#### About this exercise
From the data below, copy exactly the lines that lie between the one holding "How do I perform: Click the magnifier" and the one holding "Open Edit Image", including both, and nothing more.
*** Data in this exercise
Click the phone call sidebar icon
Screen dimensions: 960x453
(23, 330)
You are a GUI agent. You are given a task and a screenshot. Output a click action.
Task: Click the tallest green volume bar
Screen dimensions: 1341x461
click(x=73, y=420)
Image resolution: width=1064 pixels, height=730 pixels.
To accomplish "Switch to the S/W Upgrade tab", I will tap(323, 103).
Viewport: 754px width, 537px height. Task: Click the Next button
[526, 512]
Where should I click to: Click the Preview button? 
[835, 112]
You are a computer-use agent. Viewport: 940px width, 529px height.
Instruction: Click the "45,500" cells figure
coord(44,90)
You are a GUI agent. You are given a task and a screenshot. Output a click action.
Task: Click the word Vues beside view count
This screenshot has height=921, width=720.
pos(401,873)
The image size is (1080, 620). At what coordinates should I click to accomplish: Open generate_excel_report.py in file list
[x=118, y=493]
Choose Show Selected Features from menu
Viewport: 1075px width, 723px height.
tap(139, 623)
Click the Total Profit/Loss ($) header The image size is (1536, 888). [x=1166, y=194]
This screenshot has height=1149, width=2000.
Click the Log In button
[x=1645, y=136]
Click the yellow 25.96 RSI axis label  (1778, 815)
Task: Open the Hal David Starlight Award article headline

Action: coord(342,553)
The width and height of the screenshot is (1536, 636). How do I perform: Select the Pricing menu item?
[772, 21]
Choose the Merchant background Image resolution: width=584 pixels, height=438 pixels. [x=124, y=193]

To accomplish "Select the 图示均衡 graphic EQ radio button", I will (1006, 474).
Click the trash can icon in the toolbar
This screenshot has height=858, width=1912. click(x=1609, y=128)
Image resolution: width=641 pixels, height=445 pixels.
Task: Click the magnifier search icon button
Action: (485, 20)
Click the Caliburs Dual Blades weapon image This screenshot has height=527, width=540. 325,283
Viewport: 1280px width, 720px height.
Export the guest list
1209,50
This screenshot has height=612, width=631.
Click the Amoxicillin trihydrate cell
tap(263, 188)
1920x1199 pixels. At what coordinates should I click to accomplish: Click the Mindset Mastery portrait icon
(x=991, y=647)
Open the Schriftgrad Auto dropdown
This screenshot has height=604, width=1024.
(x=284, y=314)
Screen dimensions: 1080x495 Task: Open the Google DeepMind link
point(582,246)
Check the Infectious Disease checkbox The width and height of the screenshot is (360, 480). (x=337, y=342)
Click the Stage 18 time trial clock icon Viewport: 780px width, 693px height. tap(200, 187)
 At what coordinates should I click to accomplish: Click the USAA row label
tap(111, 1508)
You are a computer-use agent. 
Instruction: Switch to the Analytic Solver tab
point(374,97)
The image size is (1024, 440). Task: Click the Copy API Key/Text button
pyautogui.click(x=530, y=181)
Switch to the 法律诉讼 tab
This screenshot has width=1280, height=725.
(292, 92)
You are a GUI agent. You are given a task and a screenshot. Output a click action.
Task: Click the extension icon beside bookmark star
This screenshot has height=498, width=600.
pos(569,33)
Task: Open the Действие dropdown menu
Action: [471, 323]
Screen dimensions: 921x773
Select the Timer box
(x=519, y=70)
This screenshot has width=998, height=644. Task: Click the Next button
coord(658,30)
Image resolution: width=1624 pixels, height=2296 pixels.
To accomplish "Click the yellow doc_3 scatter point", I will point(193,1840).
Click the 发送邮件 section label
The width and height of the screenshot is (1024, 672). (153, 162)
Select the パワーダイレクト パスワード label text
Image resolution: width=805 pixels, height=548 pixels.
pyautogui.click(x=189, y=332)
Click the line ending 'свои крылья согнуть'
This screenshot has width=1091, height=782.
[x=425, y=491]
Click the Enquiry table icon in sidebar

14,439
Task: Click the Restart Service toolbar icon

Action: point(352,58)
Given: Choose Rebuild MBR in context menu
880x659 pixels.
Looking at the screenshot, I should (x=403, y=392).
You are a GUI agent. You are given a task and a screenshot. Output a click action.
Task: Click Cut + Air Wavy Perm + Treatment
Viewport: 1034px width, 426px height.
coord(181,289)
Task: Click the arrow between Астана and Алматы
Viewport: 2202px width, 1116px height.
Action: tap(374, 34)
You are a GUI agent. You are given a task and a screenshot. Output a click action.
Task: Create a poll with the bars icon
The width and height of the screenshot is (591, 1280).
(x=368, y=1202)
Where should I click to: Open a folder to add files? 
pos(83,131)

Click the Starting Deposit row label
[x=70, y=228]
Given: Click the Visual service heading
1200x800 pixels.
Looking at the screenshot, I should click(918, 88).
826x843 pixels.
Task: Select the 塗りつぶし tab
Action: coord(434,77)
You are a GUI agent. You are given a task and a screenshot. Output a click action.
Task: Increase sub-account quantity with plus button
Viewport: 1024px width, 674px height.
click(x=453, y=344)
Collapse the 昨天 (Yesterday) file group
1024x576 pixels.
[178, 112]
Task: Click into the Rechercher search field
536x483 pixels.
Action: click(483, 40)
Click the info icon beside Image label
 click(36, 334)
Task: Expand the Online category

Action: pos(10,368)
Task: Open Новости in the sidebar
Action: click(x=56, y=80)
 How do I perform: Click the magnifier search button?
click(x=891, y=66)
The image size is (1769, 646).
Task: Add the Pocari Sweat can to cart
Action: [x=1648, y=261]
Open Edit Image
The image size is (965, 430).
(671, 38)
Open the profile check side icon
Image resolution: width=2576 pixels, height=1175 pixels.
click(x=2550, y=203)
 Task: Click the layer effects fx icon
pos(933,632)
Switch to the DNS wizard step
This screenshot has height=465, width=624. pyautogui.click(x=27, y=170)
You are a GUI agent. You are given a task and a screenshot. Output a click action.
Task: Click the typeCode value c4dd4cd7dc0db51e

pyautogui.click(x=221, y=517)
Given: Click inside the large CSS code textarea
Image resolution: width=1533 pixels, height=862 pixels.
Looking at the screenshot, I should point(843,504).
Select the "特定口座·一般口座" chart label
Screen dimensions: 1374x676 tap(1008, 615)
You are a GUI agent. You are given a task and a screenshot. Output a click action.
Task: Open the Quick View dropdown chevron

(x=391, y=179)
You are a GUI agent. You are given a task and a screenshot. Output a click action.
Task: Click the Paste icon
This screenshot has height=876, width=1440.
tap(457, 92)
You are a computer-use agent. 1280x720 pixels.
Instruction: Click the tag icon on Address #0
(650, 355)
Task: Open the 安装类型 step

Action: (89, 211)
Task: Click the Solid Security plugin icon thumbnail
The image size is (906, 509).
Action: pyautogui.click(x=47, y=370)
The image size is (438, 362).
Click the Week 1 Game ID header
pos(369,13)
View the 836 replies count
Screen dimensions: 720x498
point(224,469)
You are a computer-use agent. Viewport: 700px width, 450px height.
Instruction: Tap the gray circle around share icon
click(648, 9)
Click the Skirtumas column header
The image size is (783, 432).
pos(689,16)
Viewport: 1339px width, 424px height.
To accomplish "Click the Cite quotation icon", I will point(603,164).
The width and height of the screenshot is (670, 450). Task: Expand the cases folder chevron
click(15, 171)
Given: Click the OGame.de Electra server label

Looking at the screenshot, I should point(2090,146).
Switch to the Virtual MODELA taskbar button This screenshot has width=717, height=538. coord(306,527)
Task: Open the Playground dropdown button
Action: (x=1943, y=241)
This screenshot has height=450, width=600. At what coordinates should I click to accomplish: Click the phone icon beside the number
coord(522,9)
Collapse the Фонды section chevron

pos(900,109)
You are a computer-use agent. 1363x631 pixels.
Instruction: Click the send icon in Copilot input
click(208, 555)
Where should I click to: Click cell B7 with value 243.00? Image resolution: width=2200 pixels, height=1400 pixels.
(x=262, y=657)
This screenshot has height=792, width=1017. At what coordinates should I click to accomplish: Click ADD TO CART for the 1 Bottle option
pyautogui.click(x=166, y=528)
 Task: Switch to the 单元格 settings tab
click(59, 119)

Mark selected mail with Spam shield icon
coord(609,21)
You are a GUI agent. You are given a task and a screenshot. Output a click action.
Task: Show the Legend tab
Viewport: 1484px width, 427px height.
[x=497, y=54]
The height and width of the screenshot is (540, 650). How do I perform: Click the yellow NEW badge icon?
******
#### Answer section
 How do I perform: Click the magnifier search button?
click(x=891, y=66)
The image size is (1769, 646).
Task: Add the Pocari Sweat can to cart
Action: [x=1648, y=261]
Open Edit Image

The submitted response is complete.